Entonces ¿por qué motivo se empecinan en Francia manteniendo ese statu quo entorno a la prohibición de la marihuana?
¿A causa de la peligrosidad del producto? Respuesta posible pero insuficiente. El opio, la morfina, la cocaína, el éter, entre otros, antaño eran reconocidos como remedios oficiales. Hoy, la medicina prescribe masivamente productos psicotrópicos [tranquilizantes, hipnóticos, antidepresivos, sedativos, entre otros] para adultos y niños cada vez más pequeños. Por otra parte, el consumo de sustancias lícitas tales como el tabaco y el alcohol provoca considerablemente más muertes que el uso de drogas prohibidas.
¿Para reducir las adicciones? Esa también es una respuesta discutible, ya que numerosas costumbres son ampliamente toleradas, cuando no alentadas: trabajo, deportes, competencias, juegos, especulaciones, siendo que todas esas prácticas pueden acarrear serios riesgos para la salud física y psíquica.

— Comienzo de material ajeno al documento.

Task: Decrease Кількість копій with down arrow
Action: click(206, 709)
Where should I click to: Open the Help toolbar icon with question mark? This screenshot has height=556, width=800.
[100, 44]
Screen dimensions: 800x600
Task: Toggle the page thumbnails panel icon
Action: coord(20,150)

¿Con el objeto de acentuar una posición securitaria? Posición que apunta al cuestionamiento de las orientaciones psicosociales que han contribuido, a partir de finales de los años 1970, a descriminalizar y a despatologizar parcialmente las conductas drogodependientes. Respuesta también aproximativa, ya que hay centros de salud, prevención y acompañamiento de las adicciones que siguen existiendo con financiamiento público (aunque estén en baja).
Todo indica que la razón principal de esta prohibición está sostenida por una postura fundamentalmente moralizadora: potente configuración ideológica que opone con certeza y de forma irrevocable bien y mal, como parece encarnarlo subjetivamente nuestro actual ministro del Interior: “Puedo entender que ese principio [de la prohibición] sea considerado un poco old fashioned pero, en lo que respecta a mis propios hijos, les desaconsejaría la marihuana y los protegería. Así que, a fortiori, lo mismo haría con todos los demás.” [Bernard Cazeneuve].
Esa postura moralizadora es tanto más apremiante y compartida cuanto que los numerosos abordajes teóricos y estratégicos de la drogadicción no convergen hacia una conceptualización común. Claro que existe una o varias problemáticas de la drogadicción, pero no una definición colectivamente admitida. Un mismo producto puede ser calificado de remedio, como de droga, y el usuario ser designado como una persona enferma, sujeto sufriente y también delincuente. Esa plasticidad de la problemática legitima numerosos presupuestos y proyecciones miserabilistas y/o securitarias. No es de extrañar, pues, que los portavoces de la prohibición sólo apunten a las adicciones ilícitas, anulando aquellas que son legítimas, comúnmente practicadas y consumidas. No es de extrañar tampoco que los consumidores de cannabis que tienen algo que decir sobre los productos que utilizan, sobre los riesgos que consienten en correr, sobre los beneficios que extraen de un uso que intentan manejar lo mejor posible, no sean prácticamente nunca consultados. En efecto, acumulan saberes de experiencias que pueden resultar sumamente útiles para una posible cooperación con profesionales. Numerosas asociaciones e instituciones que trabajan para la reducción de los riesgos y los daños ligados con los consumos de estupefacientes lo han entendido, pero parece ser que no nuestros dirigentes. Cabe decir que el conservadurismo y el moralismo son adicciones temibles, ¿probablemente intratables?